I think this fact has actually helped us watch our waists!  Sugary beverages and chips are immediately off the list due to the fact of their weight and size.  Chips are light, but in a backpak, they are ridiculously huge and by the time I'd get them home, they would be mush! Coke comes in sizes of large and larger, which just doesn't work when I have almost enough space for a tub of yogurt and a little bag of almonds......I'm just sayin....as a way to burn off some excess...it seems to be helping just in what I can physically carry home!

What's really funny about all of this is that our new refrigerator in our new permanent apartment is HUMONGOUS!  I hear it whining along with dollars flying out the window with it's inability to stay cool for very long, all for the benefit of a small portion hard salami, a tomato, 3 bottles of beer and a stick of butter....it just doesn't seem right.  This refrigerator was obviously meant for a resident who happened to own a hummer...not a Fuji 10 speed!

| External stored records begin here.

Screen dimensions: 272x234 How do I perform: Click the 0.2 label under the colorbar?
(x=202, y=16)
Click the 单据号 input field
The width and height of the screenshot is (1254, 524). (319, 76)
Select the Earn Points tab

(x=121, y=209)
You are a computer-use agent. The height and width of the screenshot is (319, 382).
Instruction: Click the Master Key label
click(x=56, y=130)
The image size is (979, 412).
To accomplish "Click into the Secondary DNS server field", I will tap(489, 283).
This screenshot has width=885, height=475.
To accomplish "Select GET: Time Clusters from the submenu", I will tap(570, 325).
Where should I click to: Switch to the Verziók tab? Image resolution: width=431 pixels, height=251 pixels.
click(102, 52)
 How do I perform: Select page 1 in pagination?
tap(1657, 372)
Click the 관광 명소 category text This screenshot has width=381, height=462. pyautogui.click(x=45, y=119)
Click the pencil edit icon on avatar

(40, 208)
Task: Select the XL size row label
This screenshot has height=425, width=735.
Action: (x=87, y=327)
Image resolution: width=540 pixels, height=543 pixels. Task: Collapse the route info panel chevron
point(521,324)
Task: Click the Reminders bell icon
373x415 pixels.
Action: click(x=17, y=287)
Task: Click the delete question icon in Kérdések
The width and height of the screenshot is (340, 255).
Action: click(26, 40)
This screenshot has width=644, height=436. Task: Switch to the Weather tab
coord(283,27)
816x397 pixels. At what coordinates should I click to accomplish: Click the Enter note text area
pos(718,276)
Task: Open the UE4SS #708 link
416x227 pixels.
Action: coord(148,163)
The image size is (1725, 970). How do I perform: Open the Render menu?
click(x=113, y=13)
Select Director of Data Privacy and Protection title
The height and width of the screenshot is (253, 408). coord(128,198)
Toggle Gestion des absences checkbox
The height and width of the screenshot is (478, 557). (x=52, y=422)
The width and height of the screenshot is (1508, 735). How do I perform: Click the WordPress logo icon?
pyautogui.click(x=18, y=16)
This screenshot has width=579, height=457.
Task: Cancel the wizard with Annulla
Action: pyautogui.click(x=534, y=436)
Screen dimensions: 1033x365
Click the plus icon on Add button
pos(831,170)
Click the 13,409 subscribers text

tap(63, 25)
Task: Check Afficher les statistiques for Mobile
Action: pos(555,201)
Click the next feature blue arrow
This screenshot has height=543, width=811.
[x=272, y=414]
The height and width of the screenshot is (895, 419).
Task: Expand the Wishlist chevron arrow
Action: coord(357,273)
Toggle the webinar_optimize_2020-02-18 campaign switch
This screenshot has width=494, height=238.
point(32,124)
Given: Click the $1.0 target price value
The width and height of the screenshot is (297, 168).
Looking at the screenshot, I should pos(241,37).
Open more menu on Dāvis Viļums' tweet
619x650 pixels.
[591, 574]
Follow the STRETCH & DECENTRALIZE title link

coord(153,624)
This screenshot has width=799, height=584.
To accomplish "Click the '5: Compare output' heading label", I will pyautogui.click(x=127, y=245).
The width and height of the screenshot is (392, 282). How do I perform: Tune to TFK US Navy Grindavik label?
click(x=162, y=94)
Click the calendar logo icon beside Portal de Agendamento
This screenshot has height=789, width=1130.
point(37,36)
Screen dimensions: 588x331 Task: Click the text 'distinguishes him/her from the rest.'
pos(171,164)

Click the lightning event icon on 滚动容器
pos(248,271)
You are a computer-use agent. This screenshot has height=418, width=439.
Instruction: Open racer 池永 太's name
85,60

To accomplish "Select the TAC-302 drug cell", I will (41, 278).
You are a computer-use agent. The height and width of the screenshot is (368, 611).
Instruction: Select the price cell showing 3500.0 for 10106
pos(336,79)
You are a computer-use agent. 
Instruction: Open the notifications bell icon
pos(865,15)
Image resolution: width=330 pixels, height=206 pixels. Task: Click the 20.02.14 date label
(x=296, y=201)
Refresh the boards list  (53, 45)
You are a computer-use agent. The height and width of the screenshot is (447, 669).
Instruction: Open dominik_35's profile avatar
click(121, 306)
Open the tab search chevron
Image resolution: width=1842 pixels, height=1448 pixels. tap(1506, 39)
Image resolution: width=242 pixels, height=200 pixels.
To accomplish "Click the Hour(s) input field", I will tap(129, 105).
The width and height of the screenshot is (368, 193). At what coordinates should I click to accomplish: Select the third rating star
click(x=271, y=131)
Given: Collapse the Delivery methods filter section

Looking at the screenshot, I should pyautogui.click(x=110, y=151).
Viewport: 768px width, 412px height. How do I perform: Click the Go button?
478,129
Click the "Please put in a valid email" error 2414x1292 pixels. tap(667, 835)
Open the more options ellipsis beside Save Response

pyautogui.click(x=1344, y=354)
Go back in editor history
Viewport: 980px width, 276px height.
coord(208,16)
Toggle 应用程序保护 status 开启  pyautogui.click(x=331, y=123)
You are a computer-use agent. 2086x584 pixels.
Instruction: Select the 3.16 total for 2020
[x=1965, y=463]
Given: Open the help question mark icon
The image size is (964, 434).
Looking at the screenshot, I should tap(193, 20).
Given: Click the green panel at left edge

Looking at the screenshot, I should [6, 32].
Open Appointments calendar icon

That all being said, having a refrigerator in and of itself is an incredible thing in comparison to always moving around and never getting to finish a bottle or a can of something, because you have to go on to the next town.  Traveling in Africa, we were able to cook in many of our hostels, so I began carrying with me an emergency cooking kit consisting of 1 bottle of vegetable oil, a small packet of salt, what I think was a whisky bottle of homemade chile sauce we bought on the street at an outdoor market and two plastic plates.  I'll admit the most used cooking tool we had was my husbands swiss army knife!

At least I don't have to bike with my kitchen on my back now, just grocery shop!  The supplies I have at my disposal nowadays would weigh down a larger sized elephant!

What's going to make this biking for food experience even more interesting?
These past few days have had a chill in the air!  I can't wait to find out how this works in a snow storm!